M.Nsengiyumva les exhorte également à adopter des pratiques innovantes considérées comme durables à long terme face à la sécheresse. “L’aménagement des bassins versants est une technique efficace pour lutter contre ce phénomène. « On trace des courbes de niveau et on plante des herbes fixatrices du sol. Dans ce cas, on met en place des arbres agro-forestiers et on encourage aussi les associations de cultures », a-t-il insisté. Le paillage contribue également à la lutte contre la sécheresse.
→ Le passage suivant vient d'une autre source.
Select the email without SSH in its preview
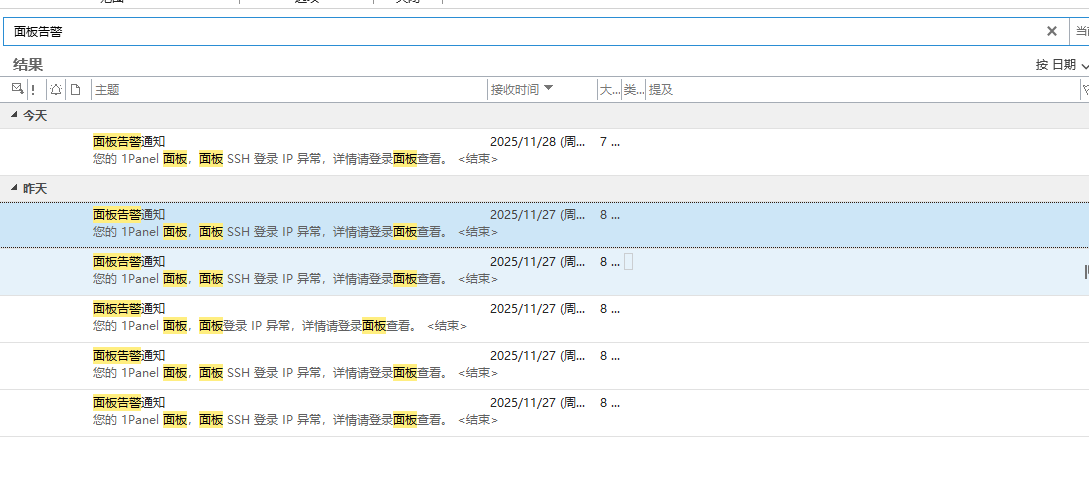The width and height of the screenshot is (1089, 490). (x=300, y=318)
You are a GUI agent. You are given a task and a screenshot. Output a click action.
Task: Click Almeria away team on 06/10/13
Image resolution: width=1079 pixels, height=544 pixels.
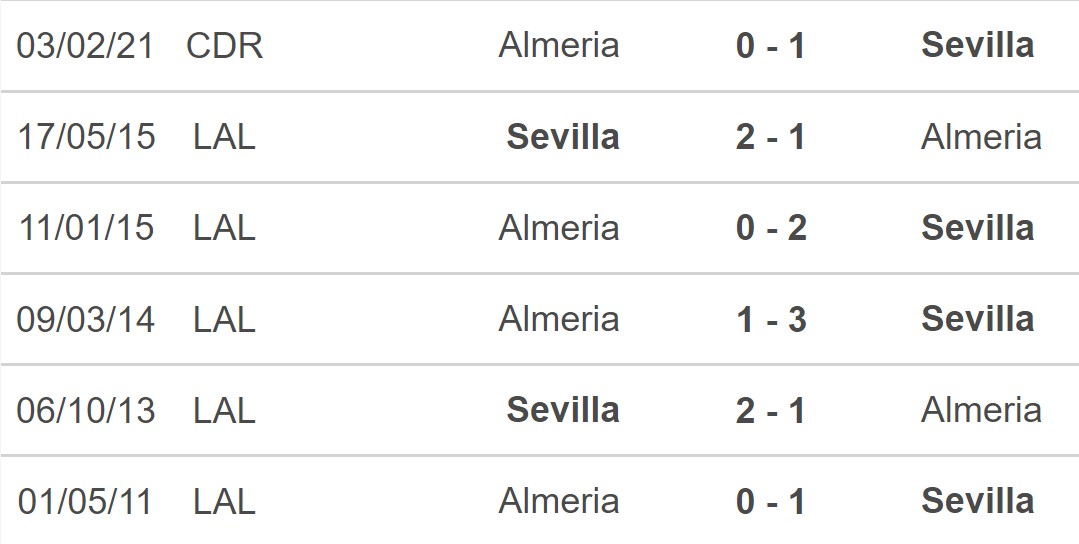[x=981, y=410]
Quant à l’agronome zonal de Nyarucamo Jimmy Niyonkuru, il précise qu’on pratique l’irrigation goutte à goutte en faisant le traçage des courbes de niveau et l’installation des fossés d’infiltration. Il cite les cultures résistantes à la sécheresse à savoir les céréales, légumineuses, tubercules et fourragères. Selon lui, les pratiques innovantes les plus considérées sont l’agroforesterie, la collecte des eaux pluviales, la sélection des variétés résistantes à la sécheresse et la rotation des cultures. M.Niyonkuru il fait savoir que les agriculteurs doivent adopter les pratiques agricoles résilientes, gérer l’eau de manière optimale, prévenir les risques de dégradation des sols, améliorer la productivité et la sécurité alimentaire.